» DATA PROVIDED:
········
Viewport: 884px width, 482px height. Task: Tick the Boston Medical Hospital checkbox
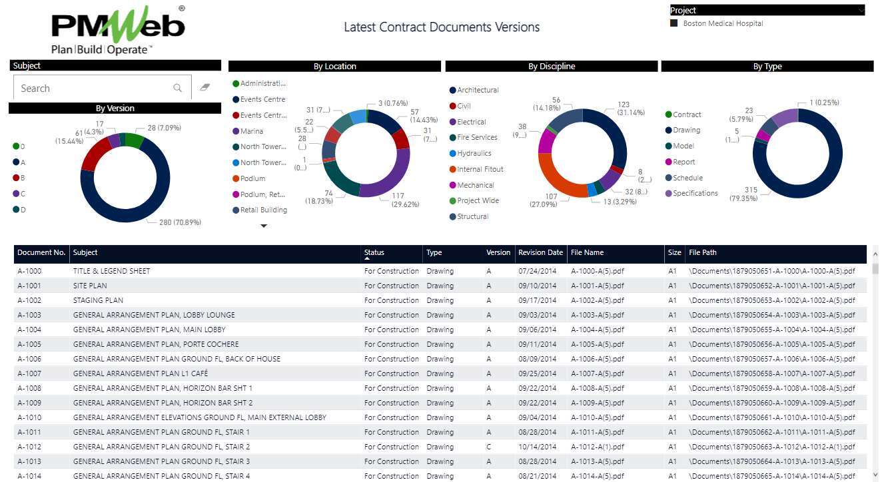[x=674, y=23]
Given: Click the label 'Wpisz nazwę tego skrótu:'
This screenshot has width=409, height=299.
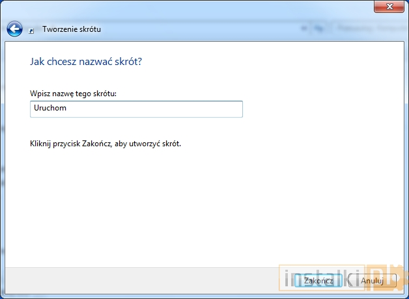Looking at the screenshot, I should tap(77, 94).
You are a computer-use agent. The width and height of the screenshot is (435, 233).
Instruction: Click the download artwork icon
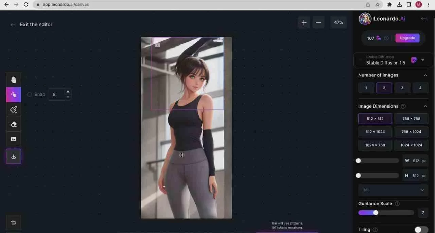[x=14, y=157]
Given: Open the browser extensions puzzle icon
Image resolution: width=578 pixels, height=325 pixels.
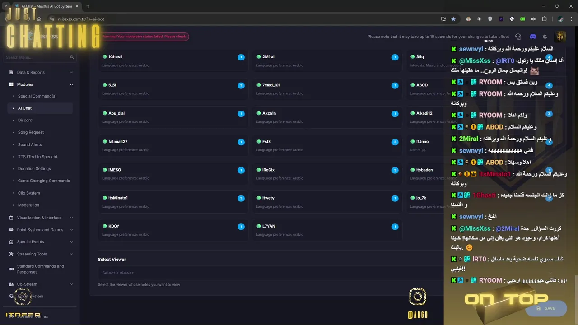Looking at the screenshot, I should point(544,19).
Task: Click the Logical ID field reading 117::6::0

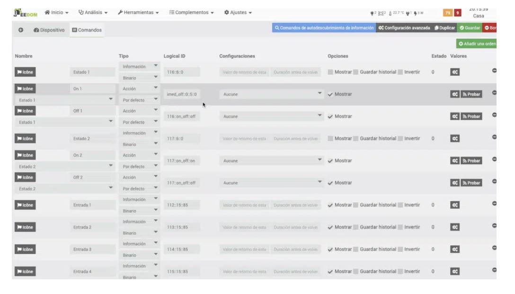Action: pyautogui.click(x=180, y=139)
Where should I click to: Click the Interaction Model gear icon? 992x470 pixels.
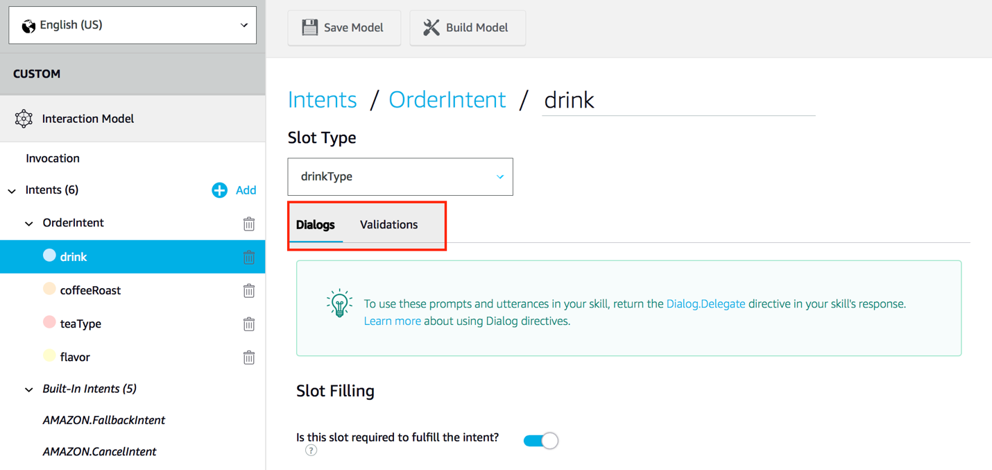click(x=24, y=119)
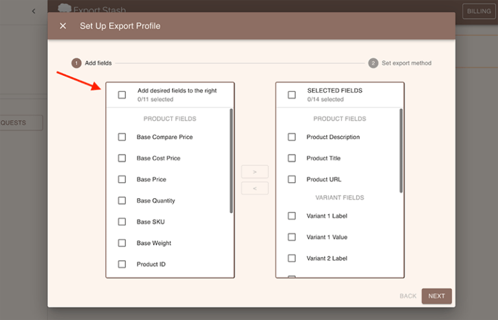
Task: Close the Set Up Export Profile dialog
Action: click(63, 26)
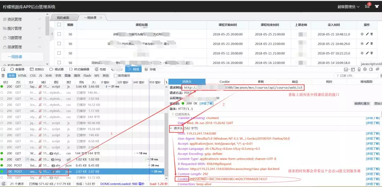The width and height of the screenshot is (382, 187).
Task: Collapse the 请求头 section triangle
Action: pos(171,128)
········
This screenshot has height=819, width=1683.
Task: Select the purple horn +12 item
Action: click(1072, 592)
········
» WHAT YOU WILL DO: Reproduce every line from the entries that holds the word "Given".

» RESPONSE BOX:
Given: Click the label 'Wpisz nazwę tego skrótu:'
Given: Open the browser extensions puzzle icon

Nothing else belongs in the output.